Most, if not all data centres, employ strong measures to help protect client information from unseemly access or use by unauthorised persons, either externally or internally. But with a world now firmly in the digital age, and a hacking community more sophisticated and complex, you may be wondering just how secure is your data centre?
What sort of security does it have?
Experts recommend various physical measures for site security such as anti-climb fencing, protective barriers, access control systems, turnstiles and other aspects of the building construction that may be able to create physical barriers for the perimeter of the data centre.

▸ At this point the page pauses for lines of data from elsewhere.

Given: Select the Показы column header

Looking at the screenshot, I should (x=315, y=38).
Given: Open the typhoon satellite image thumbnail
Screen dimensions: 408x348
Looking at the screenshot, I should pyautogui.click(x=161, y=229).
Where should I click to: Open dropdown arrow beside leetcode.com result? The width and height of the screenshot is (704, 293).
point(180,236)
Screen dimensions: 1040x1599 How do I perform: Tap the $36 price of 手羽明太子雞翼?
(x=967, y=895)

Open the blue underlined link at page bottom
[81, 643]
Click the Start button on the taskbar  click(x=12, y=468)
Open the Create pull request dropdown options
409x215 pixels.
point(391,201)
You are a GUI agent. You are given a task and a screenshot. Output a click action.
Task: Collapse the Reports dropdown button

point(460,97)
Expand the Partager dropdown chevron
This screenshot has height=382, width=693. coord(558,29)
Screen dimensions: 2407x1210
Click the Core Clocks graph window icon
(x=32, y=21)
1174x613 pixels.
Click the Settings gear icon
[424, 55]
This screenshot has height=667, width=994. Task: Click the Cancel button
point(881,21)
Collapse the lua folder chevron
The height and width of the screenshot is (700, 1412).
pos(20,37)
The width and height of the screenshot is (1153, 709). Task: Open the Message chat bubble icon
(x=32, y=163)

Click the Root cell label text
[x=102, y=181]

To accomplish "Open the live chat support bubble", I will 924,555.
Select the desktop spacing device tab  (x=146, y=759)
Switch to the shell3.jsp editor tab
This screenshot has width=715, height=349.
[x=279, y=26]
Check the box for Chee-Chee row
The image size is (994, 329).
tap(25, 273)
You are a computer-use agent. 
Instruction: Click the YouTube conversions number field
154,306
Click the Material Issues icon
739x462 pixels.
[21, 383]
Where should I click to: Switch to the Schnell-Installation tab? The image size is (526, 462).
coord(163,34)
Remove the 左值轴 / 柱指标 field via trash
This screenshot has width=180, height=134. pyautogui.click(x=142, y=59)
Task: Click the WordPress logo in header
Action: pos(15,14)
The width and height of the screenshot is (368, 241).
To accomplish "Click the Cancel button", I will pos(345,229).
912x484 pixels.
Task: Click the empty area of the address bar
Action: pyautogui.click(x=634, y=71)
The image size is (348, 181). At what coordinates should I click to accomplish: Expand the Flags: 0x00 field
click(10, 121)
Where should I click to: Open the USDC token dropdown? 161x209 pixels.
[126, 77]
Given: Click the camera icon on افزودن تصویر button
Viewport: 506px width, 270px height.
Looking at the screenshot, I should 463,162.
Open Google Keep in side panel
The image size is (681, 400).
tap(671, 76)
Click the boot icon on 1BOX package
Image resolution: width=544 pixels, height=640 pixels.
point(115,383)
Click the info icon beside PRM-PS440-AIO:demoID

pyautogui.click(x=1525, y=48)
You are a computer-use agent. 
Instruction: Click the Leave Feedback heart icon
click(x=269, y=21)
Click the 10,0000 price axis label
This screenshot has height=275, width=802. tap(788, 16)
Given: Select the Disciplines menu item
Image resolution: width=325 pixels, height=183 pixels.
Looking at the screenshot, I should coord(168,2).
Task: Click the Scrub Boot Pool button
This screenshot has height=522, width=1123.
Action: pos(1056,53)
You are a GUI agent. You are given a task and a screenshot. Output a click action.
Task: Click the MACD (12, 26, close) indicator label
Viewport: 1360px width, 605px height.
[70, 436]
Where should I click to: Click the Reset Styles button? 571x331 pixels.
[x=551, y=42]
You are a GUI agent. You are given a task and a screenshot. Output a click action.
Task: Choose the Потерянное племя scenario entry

Not only must the site be physically secure, the network must also be safe from attack. Since data centres are served by networks, security designers will need to plan adequate protection into those network trajectories that run to a data centre. That may mean installing firewalls, anti-virus software, or anything that prevents data breaches or other network security vulnerability issues from potential attacks.
SCC’s data centres are 24x7x365 manned secure facilities, protected by perimeter security cameras, infrared night vision, internal surveillance monitoring of all entrances and a manned security desk, ensuring the ultimate protection for your data.
Requirements your data centre should meet
Data centre security may vary according to the type of data centre in question. TIA-942-A “Telecommunications Infrastructure Standards for Data Centres” categorises data centres into four tiers; these levels specify the minimum requirements for data centre infrastructure and what kind of security measures it may need:
Tier 1 – Combined visitor and employee parking areas, industrial grade locks to doors, no camera surveillance requirement, security desk not required, no requirement for security staff
Tier 2 – Combined visitor and employee parking areas, intrusion detection capabilities to doors, no camera surveillance requirement, security desk not required, security staffing 5 days a week
Tier 3 – Physically separate visitor and employee parking areas, electronic card access to doors, single person anti pass-back portal to data centre floor, camera surveillance to all areas, digital recording 20 frames/ sec minimum, security desk required with monitoring capabilities, security staffing 7 days a week, 24 hours.
Tier 4 – Physically separated by fence visitor and employee parking areas, electronic card access preferably with biometrics to doors, single person anti pass-back portal to data centre floor, camera surveillance to all areas, digital recording 20 frames/ sec minimum, physically separated security desk required with monitoring capabilities, security staffing 7 days a week, 24 hours with extra staff for walk-around patrols
Tier 3 or 4 is the most desirable for companies that require the increased performance, availability and advanced security requirements associated with today’s IT centric business and commerce.
Access to your data centre should be considerably difficult because without it, frankly, your data is in jeopardy
As well as these requirements, your data centre should hold certain accreditations for secure business processes, such as:
ISO 9001 – Quality Management System
ISO 20000 – IT Service Management Processes
ISO 22301 – Business Continuity Management
ISO 27001 – Information Security Management
How hard is it to gain access?
Access to your data centre should be considerably difficult because without it, frankly, your data is in jeopardy. Usually, anyone entering the most secure part of the data centre would be authenticated at least five times using a layered process:
1. At the site entrance gate or parking entrance. This is where approved photographic ID is checked to ensure that the person is the same as the person on the site access request documents.
2. At the inner door that separates the visitors from the general building staff. This where identification is checked again and where security staff issue a proximity card for building access.
3. At the entrance to the data centre. Normally, this is the layer that has the strongest ‘positive control,’ meaning no tailgating is allowed through this check. Access should only be through a proximity access card and all access should be monitored by camera surveillance. So this will generally be one of the following:
- A floor-to-ceiling turnstile. If someone tries to get in behind an authorised visitor, the door will gently revolve in the reverse direction. (In case of a fire, the walls of the turnstile flatten to allow quick egress.)
- A man-trap. Provides alternate access for equipment and for persons with disabilities. This consists of two separate doors with an airlock in between. Only one door can be opened at a time and authentication is needed for both doors.
4. At the entrance to the data hall or private cage. Data halls or secure cages provide additional security benefits by reducing the number of authorised persons within a specific area. Authorised persons are limited specifically to their equipment area and cannot wander throughout the entire facility.
5. At the door to an individual server cabinet. Racks should have lockable front and rear doors that use a three-digit combination lock as a minimum. This is a final check, once someone has access to the data floor, to ensure they only access authorised equipment.
As a major primary resource for corporations, data centres should possess this kind of dedicated security effort. Having a secure data centre is a must, and being aware of measures as such, will equip you with a better understanding on the security of your data; particularly if you choose to audit your colocation provider if you don’t run your own facility.